São Pedro de Alcântara era um santo sumamente penitente, a própria personificação da penitência na Igreja Católica, no século XVI. A respeito do caráter penitente deste religioso, podemos tecer algumas considerações.
Espírito de contemplação e de penitência, na sociedade civil
Na Santa Igreja Católica, nem todos são chamados a ser contemplativos, mas para que todos aqueles que vivam no século tenham a medida de contemplação necessária, cumpre haver algumas Ordens que levem o espírito de contemplação tão longe quanto possível. Essas Ordens dão uma espécie de sustentação à nota contemplativa que deve caber na vida comum de todos os homens, que querem realmente se santificar.

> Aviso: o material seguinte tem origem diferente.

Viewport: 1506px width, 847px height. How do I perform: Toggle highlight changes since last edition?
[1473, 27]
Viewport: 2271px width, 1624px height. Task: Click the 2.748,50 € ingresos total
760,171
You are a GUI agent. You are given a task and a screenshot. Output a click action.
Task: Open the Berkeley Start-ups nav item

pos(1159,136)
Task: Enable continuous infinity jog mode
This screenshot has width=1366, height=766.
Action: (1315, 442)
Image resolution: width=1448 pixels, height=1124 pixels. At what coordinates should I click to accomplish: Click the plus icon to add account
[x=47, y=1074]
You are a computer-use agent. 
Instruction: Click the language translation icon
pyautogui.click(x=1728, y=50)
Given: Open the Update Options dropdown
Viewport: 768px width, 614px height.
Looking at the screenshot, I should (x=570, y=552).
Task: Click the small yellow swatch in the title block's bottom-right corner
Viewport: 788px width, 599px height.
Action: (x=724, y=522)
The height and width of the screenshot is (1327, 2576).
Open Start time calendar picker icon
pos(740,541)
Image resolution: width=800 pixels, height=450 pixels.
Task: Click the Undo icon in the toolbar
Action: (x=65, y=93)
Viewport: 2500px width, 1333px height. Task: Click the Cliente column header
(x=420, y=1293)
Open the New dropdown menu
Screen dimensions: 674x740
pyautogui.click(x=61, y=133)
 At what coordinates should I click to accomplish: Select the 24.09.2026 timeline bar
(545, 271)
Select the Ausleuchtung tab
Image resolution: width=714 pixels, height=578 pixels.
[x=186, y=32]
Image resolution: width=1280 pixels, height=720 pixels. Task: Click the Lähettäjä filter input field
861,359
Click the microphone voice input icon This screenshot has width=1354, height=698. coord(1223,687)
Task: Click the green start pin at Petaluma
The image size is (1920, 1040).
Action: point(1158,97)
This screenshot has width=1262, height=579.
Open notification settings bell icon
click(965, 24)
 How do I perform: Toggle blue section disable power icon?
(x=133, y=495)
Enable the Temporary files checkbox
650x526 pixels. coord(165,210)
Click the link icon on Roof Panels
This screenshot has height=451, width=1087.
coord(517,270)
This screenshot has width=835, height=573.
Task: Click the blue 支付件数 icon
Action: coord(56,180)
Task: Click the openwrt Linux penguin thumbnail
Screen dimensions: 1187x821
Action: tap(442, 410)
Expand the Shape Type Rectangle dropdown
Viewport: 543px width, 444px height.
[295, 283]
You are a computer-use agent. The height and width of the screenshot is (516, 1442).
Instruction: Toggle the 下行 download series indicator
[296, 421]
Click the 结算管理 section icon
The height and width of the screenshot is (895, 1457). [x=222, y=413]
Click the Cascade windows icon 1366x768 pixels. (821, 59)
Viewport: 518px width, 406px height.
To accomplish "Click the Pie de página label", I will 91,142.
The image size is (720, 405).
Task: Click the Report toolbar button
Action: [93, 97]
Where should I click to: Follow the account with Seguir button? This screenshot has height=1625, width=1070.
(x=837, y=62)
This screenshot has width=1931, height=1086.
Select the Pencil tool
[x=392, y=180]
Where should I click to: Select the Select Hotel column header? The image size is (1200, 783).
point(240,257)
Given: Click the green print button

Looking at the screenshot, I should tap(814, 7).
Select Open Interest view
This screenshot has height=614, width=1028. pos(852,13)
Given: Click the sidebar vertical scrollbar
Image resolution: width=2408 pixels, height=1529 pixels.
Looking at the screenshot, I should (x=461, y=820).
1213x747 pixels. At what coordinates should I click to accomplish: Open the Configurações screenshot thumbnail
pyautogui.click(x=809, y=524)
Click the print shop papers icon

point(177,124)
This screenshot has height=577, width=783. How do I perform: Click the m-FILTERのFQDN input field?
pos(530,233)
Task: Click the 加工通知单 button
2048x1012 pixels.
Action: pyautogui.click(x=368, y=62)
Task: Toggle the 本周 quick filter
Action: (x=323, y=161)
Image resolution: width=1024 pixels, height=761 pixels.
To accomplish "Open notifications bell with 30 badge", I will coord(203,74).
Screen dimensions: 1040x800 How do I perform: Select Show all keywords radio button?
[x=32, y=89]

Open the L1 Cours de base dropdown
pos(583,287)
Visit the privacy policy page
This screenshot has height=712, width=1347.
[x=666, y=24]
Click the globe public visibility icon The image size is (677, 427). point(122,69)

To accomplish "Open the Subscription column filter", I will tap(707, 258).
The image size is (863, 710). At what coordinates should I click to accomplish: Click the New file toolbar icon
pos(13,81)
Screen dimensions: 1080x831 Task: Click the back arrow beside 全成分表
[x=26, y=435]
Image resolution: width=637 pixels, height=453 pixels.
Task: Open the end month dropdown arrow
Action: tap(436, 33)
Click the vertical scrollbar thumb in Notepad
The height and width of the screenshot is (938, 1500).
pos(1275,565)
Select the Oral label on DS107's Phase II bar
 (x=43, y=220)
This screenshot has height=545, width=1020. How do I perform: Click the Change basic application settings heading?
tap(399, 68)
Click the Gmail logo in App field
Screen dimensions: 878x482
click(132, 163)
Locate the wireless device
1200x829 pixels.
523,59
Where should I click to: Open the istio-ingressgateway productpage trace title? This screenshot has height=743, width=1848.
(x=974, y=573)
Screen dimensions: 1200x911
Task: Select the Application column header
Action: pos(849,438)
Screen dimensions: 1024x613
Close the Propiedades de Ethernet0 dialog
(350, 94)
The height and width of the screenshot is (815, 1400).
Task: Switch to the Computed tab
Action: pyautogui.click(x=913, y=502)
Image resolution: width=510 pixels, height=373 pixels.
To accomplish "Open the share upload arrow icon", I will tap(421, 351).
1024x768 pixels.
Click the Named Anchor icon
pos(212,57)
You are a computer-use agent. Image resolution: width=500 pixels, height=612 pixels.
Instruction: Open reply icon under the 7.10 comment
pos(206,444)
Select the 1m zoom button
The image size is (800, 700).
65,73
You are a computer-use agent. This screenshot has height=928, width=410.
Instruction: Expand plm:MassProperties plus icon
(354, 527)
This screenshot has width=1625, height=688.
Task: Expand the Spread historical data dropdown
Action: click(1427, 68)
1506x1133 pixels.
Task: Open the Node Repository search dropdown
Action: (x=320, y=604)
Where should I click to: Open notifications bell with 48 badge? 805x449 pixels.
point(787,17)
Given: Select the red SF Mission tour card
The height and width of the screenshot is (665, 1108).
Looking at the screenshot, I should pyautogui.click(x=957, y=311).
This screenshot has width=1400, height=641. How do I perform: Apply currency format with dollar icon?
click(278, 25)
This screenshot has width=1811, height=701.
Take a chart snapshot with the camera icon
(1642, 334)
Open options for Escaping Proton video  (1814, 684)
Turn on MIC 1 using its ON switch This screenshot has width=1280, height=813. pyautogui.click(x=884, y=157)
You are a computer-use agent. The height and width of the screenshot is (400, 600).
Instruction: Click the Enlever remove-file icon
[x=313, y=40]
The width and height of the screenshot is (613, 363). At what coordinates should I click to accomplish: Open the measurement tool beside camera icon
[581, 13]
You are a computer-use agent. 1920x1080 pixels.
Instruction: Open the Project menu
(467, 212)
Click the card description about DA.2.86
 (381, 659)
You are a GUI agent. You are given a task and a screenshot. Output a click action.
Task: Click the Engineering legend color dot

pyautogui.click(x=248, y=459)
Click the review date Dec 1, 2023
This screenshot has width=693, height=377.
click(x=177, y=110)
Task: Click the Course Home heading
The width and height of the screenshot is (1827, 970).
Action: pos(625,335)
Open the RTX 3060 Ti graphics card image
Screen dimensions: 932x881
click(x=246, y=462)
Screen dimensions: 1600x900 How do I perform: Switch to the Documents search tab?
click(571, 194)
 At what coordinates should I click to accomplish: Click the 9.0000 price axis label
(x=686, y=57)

É muito expressivo que o próprio São Francisco de Assis tenha fundado a Ordem Terceira dos Frades Menores, para pôr cobro à generalização do desejo das pessoas, no século XIII, de entrarem para a Ordem franciscana. Tantos eram os que queriam ser franciscanos, que o século corria o risco de ficar abandonado. Então, para que o espírito franciscano pudesse florescer no mundo, ele fundou a Ordem Terceira que foi uma espécie de padrão para a fundação depois de Ordens Terceiras em outras famílias religiosas.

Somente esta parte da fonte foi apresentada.